• I think I am missing something. I wanted to use it for registration, I set new registration to allow all, even personal, accounts. But it is spitting this error during log in process

    AADSTS50020: User account 'xxx from identity provider 'live.com' does not exist in tenant 'xxxx' and cannot access the application 'xxx'(xxx register) in that tenant. The account needs to be added as an external user in the tenant first. Sign out and sign in again with a different Azure Active Directory user account.

    Am I missing something?

Viewing 9 replies - 1 through 9 (of 9 total)
  • Plugin Author Marco

    (@qlcvea)

    Have you set the Tenant ID option in the plugin settings? Try changing it to the literal common, if it is set to an actual ID it may override the app configuration in Azure AD (which I assume is set to allow all accounts, including personal/consumer MSA).
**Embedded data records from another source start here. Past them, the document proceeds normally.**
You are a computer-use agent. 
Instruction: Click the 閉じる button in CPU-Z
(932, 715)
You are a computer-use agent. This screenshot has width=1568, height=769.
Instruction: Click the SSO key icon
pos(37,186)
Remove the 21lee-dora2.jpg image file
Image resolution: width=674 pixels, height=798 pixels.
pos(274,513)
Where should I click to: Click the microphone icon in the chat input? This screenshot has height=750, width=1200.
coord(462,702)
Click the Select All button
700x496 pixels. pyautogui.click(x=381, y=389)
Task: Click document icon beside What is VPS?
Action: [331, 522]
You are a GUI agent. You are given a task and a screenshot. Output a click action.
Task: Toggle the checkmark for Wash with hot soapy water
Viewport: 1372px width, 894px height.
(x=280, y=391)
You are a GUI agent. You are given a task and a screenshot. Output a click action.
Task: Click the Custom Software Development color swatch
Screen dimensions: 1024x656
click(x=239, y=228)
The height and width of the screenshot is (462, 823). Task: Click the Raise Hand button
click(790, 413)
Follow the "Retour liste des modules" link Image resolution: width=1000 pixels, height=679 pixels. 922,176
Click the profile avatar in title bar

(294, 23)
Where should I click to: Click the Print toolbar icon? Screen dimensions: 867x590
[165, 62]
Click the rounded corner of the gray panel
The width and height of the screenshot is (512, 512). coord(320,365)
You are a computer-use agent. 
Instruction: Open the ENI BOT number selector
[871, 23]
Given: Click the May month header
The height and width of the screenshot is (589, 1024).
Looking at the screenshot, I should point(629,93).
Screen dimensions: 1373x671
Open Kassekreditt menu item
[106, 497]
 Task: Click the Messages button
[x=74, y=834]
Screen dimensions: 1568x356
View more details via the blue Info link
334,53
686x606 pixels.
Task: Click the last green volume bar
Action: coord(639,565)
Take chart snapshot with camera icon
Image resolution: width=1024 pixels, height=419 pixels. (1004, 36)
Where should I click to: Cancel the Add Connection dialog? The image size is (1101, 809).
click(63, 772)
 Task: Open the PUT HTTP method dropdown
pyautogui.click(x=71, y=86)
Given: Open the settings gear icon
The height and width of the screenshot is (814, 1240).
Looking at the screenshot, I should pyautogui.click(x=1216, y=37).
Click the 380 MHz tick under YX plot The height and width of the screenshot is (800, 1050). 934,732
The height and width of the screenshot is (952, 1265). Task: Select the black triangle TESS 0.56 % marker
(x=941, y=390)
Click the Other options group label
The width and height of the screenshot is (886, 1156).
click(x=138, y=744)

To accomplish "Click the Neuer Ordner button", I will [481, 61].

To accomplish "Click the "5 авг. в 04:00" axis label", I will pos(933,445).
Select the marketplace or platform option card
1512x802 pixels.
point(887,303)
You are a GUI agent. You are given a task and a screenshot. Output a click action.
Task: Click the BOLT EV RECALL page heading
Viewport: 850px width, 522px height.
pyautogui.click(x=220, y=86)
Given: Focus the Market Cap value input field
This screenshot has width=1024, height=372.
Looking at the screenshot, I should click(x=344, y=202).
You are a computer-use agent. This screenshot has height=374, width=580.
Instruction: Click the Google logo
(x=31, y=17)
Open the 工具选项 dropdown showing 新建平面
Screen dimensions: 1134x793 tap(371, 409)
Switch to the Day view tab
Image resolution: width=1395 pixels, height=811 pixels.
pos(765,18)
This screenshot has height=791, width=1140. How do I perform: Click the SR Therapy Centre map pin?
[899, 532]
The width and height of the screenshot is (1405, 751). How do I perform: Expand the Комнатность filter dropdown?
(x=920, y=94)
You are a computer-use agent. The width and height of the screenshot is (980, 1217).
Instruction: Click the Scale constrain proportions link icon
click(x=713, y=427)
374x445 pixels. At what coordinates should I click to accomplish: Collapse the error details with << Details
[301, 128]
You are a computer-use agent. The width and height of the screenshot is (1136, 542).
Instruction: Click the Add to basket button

    Thread Starter kamilcz

    (@kamilcz)

    Thank you, seems like there is further issue. Now it allowed me to go through with login until it redirected me to ?code=M.R3_BL2.8c56af13-bb21-1356-5a71-36426c3c60b1&state={“redirect_to”:”https:\/\/xxxxxx.xx\/wp-admin\/”%2c”nonce”:”cb481d5f74″}

    Seems like I am still missing something

    Plugin Author Marco

    (@qlcvea)

    Those query parameters look correct. They should be at the end of the URL for the “callback” page (/sso-for-azure-ad/callback or ?sso-for-azure-ad=callback). From that page you should end up getting redirected to the page you were trying to access before logging in.

    Do you see an error message?

    Thread Starter kamilcz

    (@kamilcz)

    I see just 404 and I am not logged in

    Plugin Author Marco

    (@qlcvea)

    Do rewrites work on your host?

    If https://<your site>/?sso-for-azure-ad=start redirects to the MS sign in page and https://<your site>/sso-for-azure-ad/start does not you probably do not have rewrites working.

    The plugin does not support environments without rewrites when support for MSA is needed, as Microsoft requires callback URLs without query parameters when MSA users can sign into an app (not required when only AAD account support is needed).

    Thread Starter kamilcz

    (@kamilcz)

    Trouble is, it both goes to 404. I can only log in (or try) frow /wp-admin page using button. The button has following link https://xxx.xx/wp/?sso_for_azure_ad=start&redirect_to=https%3A%2F%2Fxxx.xx%2Fwp%2Fwp-admin%2F
    It redirects me to microsoft where I can log to my account but returning fails on 404. Rewrite works normally with pages and posts. I can give you access to my dev evironment so you can try yourself if it helps

    Plugin Author Marco

    (@qlcvea)

    Sorry, your comment made me realize that my examples were incorrect since I used - instead of _.

    Please try https://<your site>/?sso_for_azure_ad=start and https://<your site>/sso_for_azure_ad/start. I have my doubts that this will make any difference though.

    The correct callback URL should be https://<your site>/sso_for_azure_ad/callback?code=...&state=...

    Thread Starter kamilcz

    (@kamilcz)

    Yes, no difference. I had it correctly set in my azure

    Plugin Author Marco

    (@qlcvea)

    If the URLs I previously mentioned are correctly being rewritten to be handled by WordPress I honestly do not have any ideas on why it does not work.

    I might test my plugin again in the next few days on the latest WordPress to ensure that it did not break in a way that I missed.

Viewing 9 replies - 1 through 9 (of 9 total)
  • The topic ‘User account from identity provider ‘live.com’ does not exist’ is closed to new replies.